Exercise requirements: Print each line of the rows below word for word, leaving out the pictures.
[begin Data for this exercise]
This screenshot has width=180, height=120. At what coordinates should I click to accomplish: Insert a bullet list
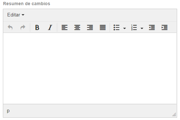116,27
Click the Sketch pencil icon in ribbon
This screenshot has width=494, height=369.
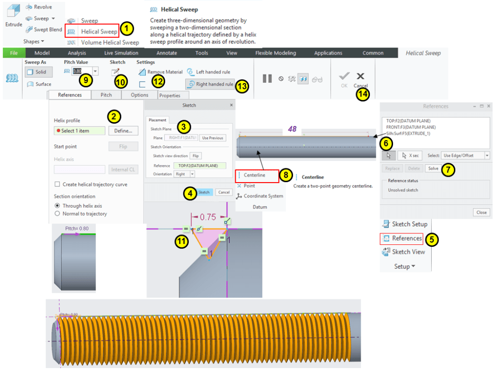tap(115, 72)
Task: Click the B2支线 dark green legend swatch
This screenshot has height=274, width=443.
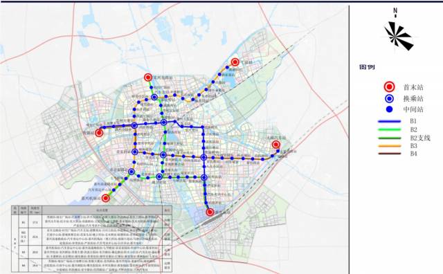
[end Data for this exercise]
Task response:
This screenshot has width=180, height=120. At what coordinates should I click to accomplish: Insert a bullet list
116,27
Click the Sketch pencil icon in ribbon
This screenshot has width=494, height=369.
tap(115, 72)
Task: Click the B2支线 dark green legend swatch
This screenshot has height=274, width=443.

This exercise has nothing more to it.